Join my Inner Dialog
Tuesday, January 16, 2018
I am thinking as I write this down. My hope is that committing to writing this blog will help me move closer to achieving my goal. I've started over so many times I contemplated forgetting it all.
My inner dialog went this way. Just accept what is, You should have kept it off the first time, now you're older and it is just that much harder, Why bother. Liposuction would be the easier route, Yeah, with no money, come back to reality girl. OK then, I'll just stay fat, who needs the saggy skin anyway. I don't want that look where my cheeks look sunken in. See being fat isn't so bad after all. Yeah, except the part where your knees are hurting because you put so much weight on them or what you're doing to your heart and most important of course, you can't fit your favorite pair of jeans anymore. Now you have to wear those old lady jeans with the elastic at the waist.

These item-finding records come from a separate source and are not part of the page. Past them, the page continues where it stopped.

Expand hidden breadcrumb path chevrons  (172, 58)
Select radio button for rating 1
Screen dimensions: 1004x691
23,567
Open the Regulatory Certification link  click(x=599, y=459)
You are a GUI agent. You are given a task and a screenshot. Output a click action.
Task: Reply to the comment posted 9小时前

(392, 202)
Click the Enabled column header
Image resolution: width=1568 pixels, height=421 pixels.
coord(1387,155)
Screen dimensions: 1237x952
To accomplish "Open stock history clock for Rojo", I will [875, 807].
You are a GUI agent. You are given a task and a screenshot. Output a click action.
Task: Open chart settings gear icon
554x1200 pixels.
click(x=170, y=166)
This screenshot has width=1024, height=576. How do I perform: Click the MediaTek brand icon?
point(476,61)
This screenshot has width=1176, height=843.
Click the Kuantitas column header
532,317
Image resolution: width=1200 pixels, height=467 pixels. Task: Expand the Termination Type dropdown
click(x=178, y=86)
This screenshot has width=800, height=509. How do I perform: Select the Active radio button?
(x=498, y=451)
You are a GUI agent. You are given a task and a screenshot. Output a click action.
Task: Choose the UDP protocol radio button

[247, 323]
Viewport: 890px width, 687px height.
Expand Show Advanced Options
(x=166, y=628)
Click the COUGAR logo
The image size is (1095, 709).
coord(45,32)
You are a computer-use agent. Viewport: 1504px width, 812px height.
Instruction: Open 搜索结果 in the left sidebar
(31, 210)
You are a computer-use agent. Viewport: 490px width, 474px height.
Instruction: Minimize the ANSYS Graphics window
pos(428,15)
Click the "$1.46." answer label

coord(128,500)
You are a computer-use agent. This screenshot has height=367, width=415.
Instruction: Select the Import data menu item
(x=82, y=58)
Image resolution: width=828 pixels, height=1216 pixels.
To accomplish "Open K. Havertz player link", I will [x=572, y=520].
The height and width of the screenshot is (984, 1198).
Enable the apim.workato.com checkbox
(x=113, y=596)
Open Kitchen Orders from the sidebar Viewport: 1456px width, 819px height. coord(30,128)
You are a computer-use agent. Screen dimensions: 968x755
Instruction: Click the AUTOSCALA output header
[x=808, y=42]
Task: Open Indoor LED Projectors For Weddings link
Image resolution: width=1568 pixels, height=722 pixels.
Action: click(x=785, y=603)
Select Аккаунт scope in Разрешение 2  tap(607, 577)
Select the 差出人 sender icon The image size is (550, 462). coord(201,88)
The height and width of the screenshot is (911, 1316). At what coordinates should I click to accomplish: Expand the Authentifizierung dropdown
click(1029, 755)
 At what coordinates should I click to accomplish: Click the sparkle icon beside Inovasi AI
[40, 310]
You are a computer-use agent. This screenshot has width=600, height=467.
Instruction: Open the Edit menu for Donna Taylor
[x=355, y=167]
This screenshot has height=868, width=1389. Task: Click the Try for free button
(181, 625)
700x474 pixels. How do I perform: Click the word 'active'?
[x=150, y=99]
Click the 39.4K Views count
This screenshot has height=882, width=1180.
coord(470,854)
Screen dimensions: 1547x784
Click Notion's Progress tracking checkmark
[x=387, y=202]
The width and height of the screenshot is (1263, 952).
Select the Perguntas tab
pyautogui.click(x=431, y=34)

OK, OK, Time to leave the pity party. OK, well, On 2nd thought, I am older and why live with what I don't want for another day or year. I can make the most of what I have today, Every day I wake up is another opportunity to change my life. Can you believe I got that answer from a homeless man, I met on the street 10 years ago, If he can look on the positive side of life, why can't I? I guess that is how I will approach each morning. I will greet the sun with the attitude, that today is another opportunity to change my life.
No. This time I will not just say something, or in this case type something in the hopes it will stick. I literally just typed this up to print out and post on my wall where I can see it.